If you’re looking for a guard dog, try starting with a simple question: What do I want to protect? If your home is a small studio or one-bedroom, a dog built for protecting and herding livestock isn’t going to work. Luckily, there are certain breeds ideal for protecting every size of home.

If you live in an apartment, get a …

cairn terrier

God loves a terrier, and so will you if you need a vigilant watchdog who doesn’t take up a lot of space. Because cairns were originally bred to fearlessly root for foxes and gophers, their bark is more valuable than their bite.

“The cairn is known for being distrustful of strangers and unlikely to hide from anything,” explains professional dog trainer and behaviorist Sally Grottini.
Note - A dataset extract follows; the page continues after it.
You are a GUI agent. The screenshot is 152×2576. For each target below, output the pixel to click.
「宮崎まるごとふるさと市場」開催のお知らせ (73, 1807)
These dogs are good with kids and other pets, and have a natural protective instinct thanks to their unlikely lineage of diminutive ancestors, who patrolled farms in 15th-century Scotland. Due to their size, they make better alarm security systems than guard dogs, as their natural independence and alertness will compel them to announce visitors better than your doorman ever could.

If you live in a house, get a …

German shepherd

Because German shepherds were originally bred from wolves, they are exceptionally loyal. (And if you’re curious, wolves very, very rarely attack humans. As one report puts it, attacks are “above zero, but far too low to calculate.”) They’re used as service dogs because they become aware of their surroundings quickly, and they’re among the easier breeds to train.

“They [shepherds] are called so for a reason,” explains Grottini. “They guard over their flock for predators and are not afraid of confrontation. They are very intelligent with a strong need to protect, and make great choices for bigger residences.”

While German shepherds can be reserved with strangers, their pedigree will fuel an instinct to remain protective of your whole family unit with proper bonding and socialization.

If you live on a farm or homestead, get a …

great Pyrenees

“For large, sprawling properties where the dog will be expected to watch farm animals or patrol solo, a livestock guardian breed like a great Pyrenees or mix is a good bet,” says Farah. “They have an independent personality, and their size commands respect.”

Bred as guard dogs for farmers in the Pyrenees Mountains along the border of France and Spain, Pyrs were actually in charge of protecting flocks and herds from threats such as wolves, foxes and even bears. Their intimidating size comes from their double coat, which — if maintained through weekly grooming — gives them protection from the cold and makes them perfect outdoor guard dogs during winter. This breed is also naturally nocturnal, which makes Pyrs perfect intruder deterrents.